§ **Problem to solve**
Which lines of the listing below contain the word "width"? Copy each of them.

§ **Records shown**
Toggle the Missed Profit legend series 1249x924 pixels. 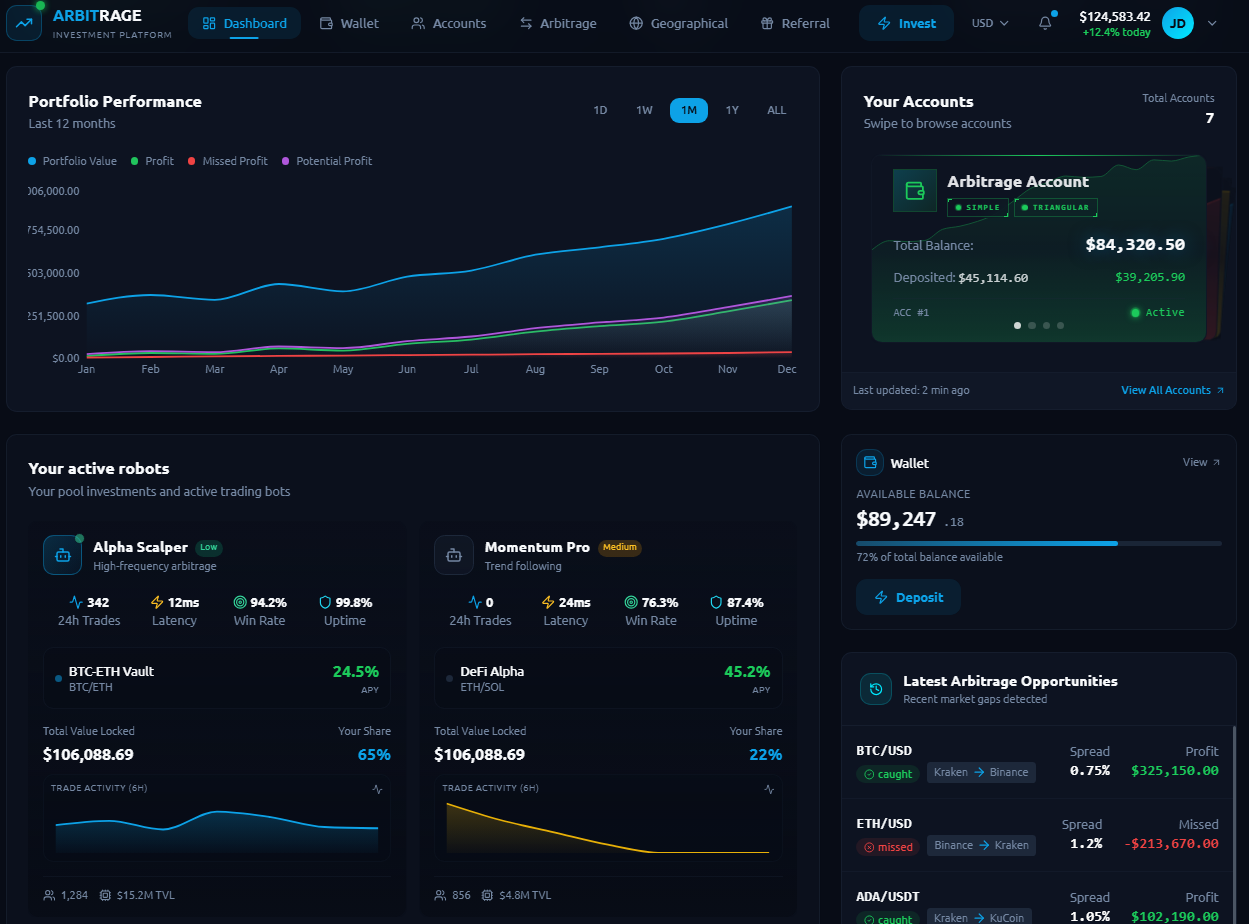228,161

...

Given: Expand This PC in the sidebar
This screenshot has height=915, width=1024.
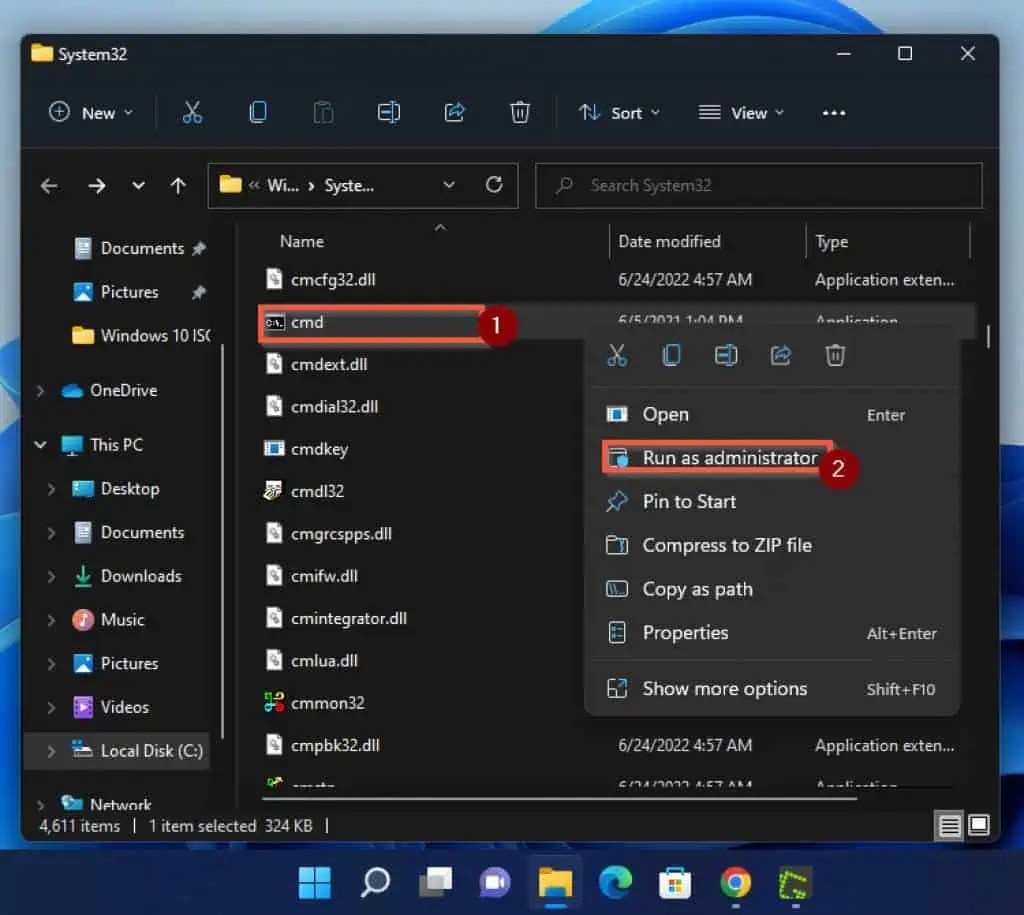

...

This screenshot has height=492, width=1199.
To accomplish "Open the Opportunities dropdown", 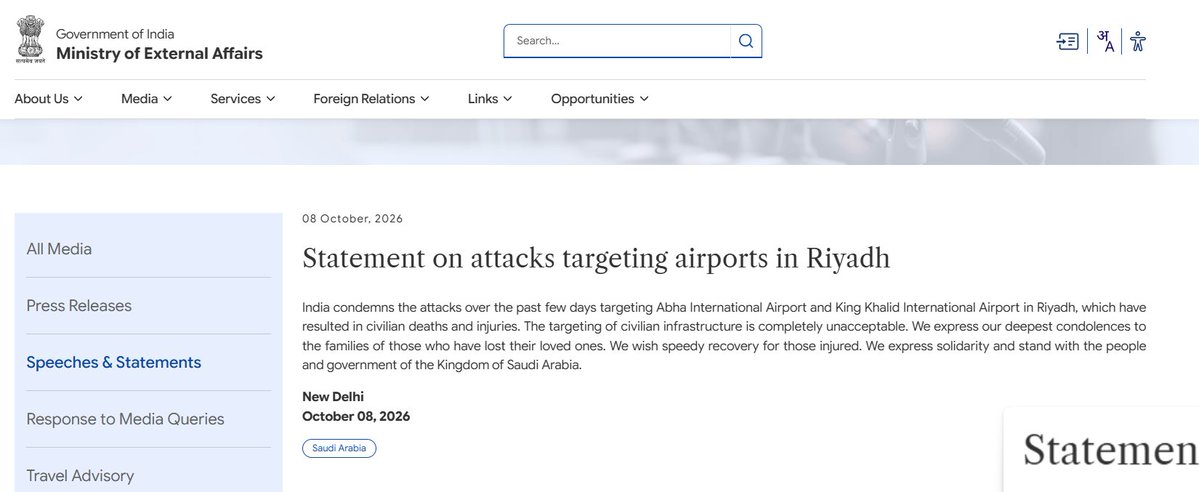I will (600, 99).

§ **Result**
This screenshot has height=915, width=1024.
This screenshot has height=492, width=1199.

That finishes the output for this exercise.